Affaire du SMS : Sarkozy attend des excuses de l’Obs . Le président Nicolas Sarkozy ne se satisfait pas du démenti de son ex, Cécilia, ayant déclaré à la police n’avoir jamais reçu de texto de sa part l’enjoignant de revenir, comme l’a écrit le site internet du Nouvel Obs. « Le président veut plus : que le journal s’excuse publiquement d’avoir écrit une connerie, révèle un conseiller très en cour au Château. Il s’y est engagé auprès de Carla », précise-t-il. Problème : Jean Daniel, le fondateur du journal, auprès duquel Sarko Ier fait pression, résiste. Au dernières nouvelles, le docte octogénaire essayerait de négocier une sortie plus honorable pour son journal : la reconnaissance de l’inexistence de ce texto, mais sans excuses formelles du Nouvel Obs. Une position déjà délicate et en contradiction avec la position publique de l’auteur de l’article, Airy Routier, qui n’envisage pas de faire amende honorable. A suivre…

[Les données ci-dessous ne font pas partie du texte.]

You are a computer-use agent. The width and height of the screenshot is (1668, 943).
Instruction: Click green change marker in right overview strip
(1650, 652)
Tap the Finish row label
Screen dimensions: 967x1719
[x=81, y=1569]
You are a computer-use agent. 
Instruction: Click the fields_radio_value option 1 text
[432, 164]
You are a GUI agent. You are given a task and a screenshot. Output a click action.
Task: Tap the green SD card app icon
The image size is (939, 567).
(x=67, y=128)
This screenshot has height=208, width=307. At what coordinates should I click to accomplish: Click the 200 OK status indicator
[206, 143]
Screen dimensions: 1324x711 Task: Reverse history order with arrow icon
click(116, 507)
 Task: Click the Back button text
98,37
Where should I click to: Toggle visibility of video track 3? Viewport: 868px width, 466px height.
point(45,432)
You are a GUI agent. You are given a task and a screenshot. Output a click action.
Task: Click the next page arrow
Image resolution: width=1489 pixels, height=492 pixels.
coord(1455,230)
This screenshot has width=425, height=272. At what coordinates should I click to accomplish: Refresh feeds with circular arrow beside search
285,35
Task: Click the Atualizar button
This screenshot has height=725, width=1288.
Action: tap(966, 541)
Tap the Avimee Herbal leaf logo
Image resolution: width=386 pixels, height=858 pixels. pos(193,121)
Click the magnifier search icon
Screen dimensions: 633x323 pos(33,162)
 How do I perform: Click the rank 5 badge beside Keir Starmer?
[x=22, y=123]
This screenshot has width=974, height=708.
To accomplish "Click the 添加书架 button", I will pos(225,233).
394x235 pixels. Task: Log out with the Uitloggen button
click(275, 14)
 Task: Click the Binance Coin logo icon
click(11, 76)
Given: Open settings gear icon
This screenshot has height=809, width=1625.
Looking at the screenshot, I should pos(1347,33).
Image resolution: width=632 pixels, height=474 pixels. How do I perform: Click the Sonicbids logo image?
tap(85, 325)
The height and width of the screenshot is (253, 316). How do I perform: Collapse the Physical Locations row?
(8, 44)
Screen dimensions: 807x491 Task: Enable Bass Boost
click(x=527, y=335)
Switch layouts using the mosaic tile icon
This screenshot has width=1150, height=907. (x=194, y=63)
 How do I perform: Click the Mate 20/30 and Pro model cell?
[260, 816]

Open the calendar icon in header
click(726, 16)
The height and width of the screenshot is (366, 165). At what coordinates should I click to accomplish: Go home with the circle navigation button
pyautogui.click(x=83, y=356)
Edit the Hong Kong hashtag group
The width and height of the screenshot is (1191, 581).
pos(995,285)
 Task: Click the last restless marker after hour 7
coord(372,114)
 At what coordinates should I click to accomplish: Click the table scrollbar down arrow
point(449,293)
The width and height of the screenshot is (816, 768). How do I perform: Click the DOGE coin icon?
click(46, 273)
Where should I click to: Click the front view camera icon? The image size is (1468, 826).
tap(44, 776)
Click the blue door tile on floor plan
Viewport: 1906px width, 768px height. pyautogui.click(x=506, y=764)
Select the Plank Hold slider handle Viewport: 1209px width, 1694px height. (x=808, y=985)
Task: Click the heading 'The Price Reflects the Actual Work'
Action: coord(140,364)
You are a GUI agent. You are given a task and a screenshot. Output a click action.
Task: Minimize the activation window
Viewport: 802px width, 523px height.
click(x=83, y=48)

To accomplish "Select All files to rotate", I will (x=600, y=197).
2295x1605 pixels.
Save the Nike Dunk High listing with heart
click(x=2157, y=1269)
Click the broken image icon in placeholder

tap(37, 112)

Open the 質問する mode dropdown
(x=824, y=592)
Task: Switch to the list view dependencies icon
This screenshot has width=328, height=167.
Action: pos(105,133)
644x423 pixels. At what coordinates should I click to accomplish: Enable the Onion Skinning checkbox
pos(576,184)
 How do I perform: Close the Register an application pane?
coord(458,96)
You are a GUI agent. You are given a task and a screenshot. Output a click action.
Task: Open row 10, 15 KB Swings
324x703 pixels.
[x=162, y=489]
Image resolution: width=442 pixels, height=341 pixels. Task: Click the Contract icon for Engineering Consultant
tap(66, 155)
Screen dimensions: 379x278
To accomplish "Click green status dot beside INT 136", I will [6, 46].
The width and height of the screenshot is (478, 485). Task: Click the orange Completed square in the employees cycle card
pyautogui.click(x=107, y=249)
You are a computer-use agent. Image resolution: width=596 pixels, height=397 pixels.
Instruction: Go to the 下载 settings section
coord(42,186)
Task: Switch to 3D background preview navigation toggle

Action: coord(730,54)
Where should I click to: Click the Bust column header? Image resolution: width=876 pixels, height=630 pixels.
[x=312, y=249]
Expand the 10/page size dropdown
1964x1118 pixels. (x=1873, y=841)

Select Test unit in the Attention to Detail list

Société générale : Jérôme Kerviel stimule les fantasmes. Parmi les nombreux auteurs de livres sur le trader accusé d’avoir fait perdre 5 milliards d’euros a la Société Générale, l’un d’entre eux a trouvé une thèse « originale » : Jérôme Kerviel serait membre d’une secte et il serait un habitué d’un club de strip-tease parisien… On ne voit pas très bien le rapport mais l’enquêteur chevronné, qui dit avoir des sources en béton, promet des révélations. A voir.
Les municipales et la « folie » de Sarko. Interrogé par le quotidien Le Temps (Genève), le psychologue belge Pascal de Sutter (auteur de Ces fous qui nous gouvernent, comment la psychologie permet de comprendre les hommes politiques, Les Arènes) répond à la question insolente de nos amis suisses : Nicolas Sarkozy est-il fou ? Sa réponse : « Non, c’est exagéré. Ce n’est pas le diagnostic que je poserais. Etre fou, pour moi, c’est être dysfonctionnel, c’est ne plus pouvoir assumer ses fonctions. Il n’en est pas au stade où il doit être hospitalisé. En revanche, il est probable que seul un grave échec personnel, comme se faire massacrer aux élections, pourrait le guérir ». Mais l’échec des municipales suffira-t-il ?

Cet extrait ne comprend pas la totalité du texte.